Peggy W 5 years ago from Houston, Texas

One other person also mentioned the pets. We don't have children but find that pets can also keep one from having an immaculate house. Much as we vacuum and brush off the furniture, there always seems to be cat and dog hair that is just WAITING to happily attach itself to people's clothing. Oh well! We love our pets!

You have the right attitude regarding your children. They won't be young for long and before you know it, they will be gone from your home. So enjoy each day as it comes. Congratulations on your hubnugget win!


Mandeeadair profile image

Mandeeadair 5 years ago from California Author

Donna,

Thank you for the kind words, and for reading. I agree, very very worth it.

Peggy,

It is very true, I have a neighbor who has the most amazing dog 'Molly' and she can create a mess just as quickly as my kids...but she is very loved and very very worth it :)!


Duchess OBlunt 5 years ago

Very nicely done. I enjoyed reading how you made cleaning up fun for the kids.


cardelean profile image

cardelean 5 years ago from Michigan

LOL. I related so much to your hub. I was never obbessive about cleaning but was definitely much more so before having children. My daughter was the same exact way, first born and slept through the night from week one. My son, oh my son. Nine months after my daughter was born, we found out that he was on the way. That was definitely a game changer for us. Like your son, mine was a nursing fool who never slept. He was also MUCH more demanding from the sense that he also wanted to be held all of the time and was much more emotional than my daughter. He is now 2 1/2 and it is much easier now. Both of my children like to help clean and it is part of our routine. However, like you, my focus is on my children when I am not working. I learned from my mother the lesson that your friend taught you.

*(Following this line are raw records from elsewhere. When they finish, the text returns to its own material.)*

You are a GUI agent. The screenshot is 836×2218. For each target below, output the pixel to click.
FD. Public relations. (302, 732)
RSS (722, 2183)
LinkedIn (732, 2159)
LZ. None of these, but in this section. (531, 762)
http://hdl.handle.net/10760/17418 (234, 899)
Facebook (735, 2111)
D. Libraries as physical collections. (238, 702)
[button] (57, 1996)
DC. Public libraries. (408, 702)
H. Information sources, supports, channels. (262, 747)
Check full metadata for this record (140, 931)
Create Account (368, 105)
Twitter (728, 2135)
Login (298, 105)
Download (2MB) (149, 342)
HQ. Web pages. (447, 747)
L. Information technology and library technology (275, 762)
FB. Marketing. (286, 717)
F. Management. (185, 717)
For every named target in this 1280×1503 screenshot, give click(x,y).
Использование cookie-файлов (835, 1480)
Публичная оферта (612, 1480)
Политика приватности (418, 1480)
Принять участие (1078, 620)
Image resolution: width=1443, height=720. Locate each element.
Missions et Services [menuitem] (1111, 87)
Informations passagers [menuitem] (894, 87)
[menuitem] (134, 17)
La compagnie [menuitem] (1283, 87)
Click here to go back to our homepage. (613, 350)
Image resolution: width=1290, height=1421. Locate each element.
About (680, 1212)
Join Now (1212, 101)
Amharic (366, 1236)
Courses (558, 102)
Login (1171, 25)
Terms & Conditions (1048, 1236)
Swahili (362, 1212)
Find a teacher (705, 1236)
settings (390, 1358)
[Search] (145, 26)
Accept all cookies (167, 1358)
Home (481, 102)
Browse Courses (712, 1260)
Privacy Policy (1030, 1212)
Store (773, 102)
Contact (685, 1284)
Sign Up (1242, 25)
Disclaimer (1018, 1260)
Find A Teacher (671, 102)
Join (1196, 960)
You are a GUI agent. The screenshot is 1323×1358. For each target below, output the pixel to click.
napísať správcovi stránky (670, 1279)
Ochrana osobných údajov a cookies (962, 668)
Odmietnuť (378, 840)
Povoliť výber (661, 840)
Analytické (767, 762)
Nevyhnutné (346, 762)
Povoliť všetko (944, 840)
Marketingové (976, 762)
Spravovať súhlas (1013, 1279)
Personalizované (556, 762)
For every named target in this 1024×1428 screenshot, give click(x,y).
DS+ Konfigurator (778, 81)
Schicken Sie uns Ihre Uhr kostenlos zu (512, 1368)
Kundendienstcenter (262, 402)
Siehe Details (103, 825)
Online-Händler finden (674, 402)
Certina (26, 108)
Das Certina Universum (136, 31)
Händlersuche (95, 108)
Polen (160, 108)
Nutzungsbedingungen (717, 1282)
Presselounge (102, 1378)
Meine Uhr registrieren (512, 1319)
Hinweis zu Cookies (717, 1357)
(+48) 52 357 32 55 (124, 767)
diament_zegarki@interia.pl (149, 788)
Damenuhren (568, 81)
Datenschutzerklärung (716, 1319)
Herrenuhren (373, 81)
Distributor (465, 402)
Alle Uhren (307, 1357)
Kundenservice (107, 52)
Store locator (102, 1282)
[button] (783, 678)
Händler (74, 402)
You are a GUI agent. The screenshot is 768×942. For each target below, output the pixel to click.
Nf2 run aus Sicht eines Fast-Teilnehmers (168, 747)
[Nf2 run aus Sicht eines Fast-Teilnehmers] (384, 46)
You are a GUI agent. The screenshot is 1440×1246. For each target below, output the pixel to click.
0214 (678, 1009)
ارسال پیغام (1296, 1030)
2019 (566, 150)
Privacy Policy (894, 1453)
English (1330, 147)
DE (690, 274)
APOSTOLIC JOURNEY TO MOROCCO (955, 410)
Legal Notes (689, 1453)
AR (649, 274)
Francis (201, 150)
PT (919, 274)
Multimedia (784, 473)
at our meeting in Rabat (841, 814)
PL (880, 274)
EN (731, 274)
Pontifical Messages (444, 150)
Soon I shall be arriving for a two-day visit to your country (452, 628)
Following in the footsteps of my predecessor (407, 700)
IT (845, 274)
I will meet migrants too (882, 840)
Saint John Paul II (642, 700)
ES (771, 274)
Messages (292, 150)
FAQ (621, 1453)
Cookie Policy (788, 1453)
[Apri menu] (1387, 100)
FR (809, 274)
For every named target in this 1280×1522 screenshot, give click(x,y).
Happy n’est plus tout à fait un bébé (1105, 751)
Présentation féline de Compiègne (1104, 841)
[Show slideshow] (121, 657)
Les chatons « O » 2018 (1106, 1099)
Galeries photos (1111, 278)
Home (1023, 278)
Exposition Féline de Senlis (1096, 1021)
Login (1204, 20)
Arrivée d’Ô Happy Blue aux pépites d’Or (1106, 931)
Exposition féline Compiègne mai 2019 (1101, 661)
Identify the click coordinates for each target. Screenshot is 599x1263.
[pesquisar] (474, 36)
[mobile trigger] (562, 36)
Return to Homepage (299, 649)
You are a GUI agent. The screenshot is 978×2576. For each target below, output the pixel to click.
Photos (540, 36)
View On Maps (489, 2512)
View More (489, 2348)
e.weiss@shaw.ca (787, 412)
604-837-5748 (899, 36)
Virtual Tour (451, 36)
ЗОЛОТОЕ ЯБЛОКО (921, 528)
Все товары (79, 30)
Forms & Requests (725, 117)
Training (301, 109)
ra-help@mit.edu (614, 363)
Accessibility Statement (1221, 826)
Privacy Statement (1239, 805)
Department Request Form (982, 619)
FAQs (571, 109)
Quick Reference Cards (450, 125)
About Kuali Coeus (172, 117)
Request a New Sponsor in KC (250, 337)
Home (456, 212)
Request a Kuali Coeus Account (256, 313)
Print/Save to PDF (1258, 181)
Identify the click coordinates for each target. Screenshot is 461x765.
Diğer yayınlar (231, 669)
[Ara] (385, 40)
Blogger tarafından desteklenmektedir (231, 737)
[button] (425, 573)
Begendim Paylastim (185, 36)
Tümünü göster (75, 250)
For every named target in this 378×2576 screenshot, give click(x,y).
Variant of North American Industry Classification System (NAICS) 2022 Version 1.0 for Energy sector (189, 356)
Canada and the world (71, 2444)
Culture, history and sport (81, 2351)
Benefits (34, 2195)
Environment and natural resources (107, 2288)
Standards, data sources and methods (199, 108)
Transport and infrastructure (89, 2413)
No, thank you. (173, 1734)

Value the time with your children because you do not get those days back. Thanks for the reminder of the important things in life. Great hub.


Shawneepaints 5 years ago

I remember those days about being an obsessive housekeeper. Like you, I kept it up until my second child was born. She was the child who liked to go from one end of the house to the other taking things out of any space possible, especially if she thought she could climb into that space to play. I learned to enjoy her silliness. Since there were 8 years between her and her brother, I knew how fast she could grow up. I wanted her to feel at home in her home.


Mandeeadair profile image

Mandeeadair 5 years ago from California Author

Duchess,

Thank you for reading, glad you enjoyed it :)!

Cardelean, My son is the same age, not yet easier but I can see a small light at the end of the tunnel. Thanks for reading, glad others can relate :)!

Shawneepaints,

Feeling at home at home is soooo very important. My kids know that they are allowed to have fun in their home and feel comfortable here, that is what my ultimate goal was, I still struggle with letting go every now and then but writing it out helped :)!.


hankt profile image

hankt 5 years ago

Great hub Mande. Any suggestions how to get my wife to realize the same. Drives herself nuts with worry about getting the house clean. I try to help, but I can't bring myself to worry about it as much because there are so many other important things that are going on.